* WHAT IS REQUIRED:
Copy the data below word for word, from its beginning down to and including the line that contains "tap(508, 50)", and omit the pictures from your copy.

(Target pointing data)

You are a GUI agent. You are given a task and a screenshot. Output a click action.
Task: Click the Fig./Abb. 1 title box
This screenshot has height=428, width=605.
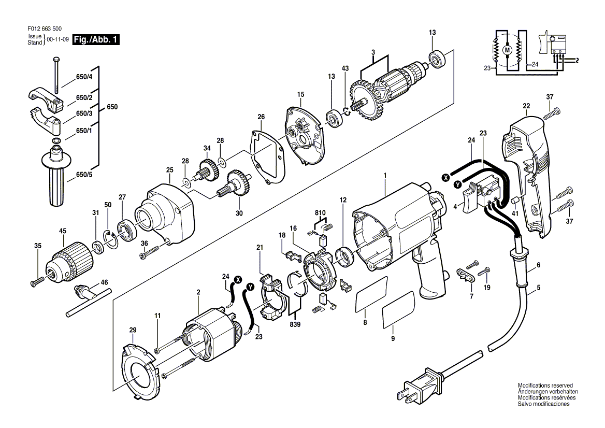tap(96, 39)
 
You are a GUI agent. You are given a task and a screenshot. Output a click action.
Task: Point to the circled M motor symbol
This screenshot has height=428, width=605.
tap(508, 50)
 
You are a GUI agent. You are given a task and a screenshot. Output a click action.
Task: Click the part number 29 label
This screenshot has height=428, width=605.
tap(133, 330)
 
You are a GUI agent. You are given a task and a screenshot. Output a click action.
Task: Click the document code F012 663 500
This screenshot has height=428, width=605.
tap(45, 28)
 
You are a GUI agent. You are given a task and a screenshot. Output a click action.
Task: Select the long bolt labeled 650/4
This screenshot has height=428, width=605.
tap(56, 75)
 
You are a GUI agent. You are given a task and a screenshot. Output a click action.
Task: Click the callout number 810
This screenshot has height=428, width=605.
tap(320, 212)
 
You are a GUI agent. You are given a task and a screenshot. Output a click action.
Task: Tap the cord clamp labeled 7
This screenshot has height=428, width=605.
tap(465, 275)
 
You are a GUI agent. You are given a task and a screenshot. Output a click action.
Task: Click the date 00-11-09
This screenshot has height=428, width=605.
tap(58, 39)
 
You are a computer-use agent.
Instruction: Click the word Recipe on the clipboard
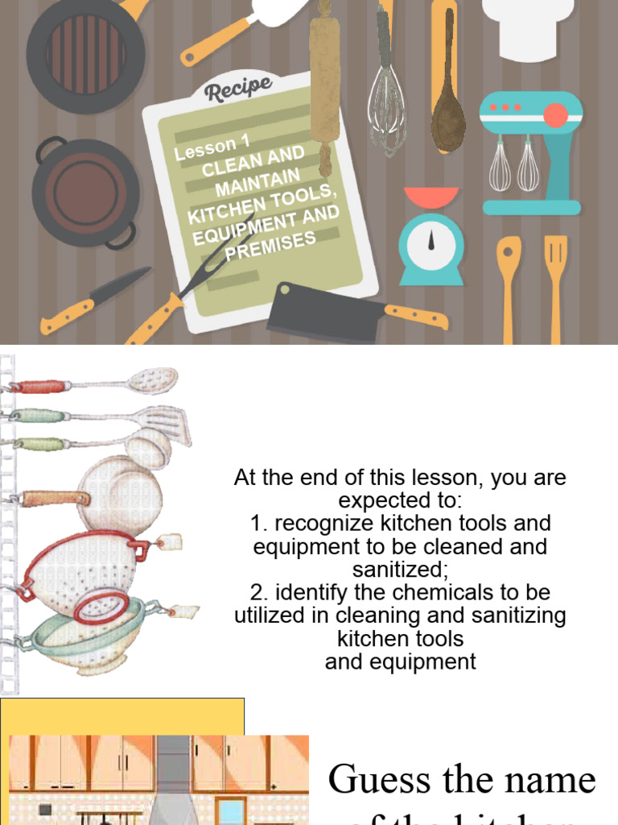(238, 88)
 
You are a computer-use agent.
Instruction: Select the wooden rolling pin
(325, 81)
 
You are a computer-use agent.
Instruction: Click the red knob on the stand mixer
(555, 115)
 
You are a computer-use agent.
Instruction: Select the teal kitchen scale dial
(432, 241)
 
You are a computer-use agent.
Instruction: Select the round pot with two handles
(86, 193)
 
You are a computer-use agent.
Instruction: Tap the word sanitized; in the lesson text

* RESPONSE TO THE EXERCISE:
You are a GUI agent. You are given a task and a screenshot. Output a click action.
Task: Click the Fig./Abb. 1 title box
This screenshot has height=428, width=605.
tap(96, 39)
 
You are a GUI agent. You are given a task and a screenshot. Output a click action.
Task: Point to the circled M motor symbol
This screenshot has height=428, width=605.
tap(508, 50)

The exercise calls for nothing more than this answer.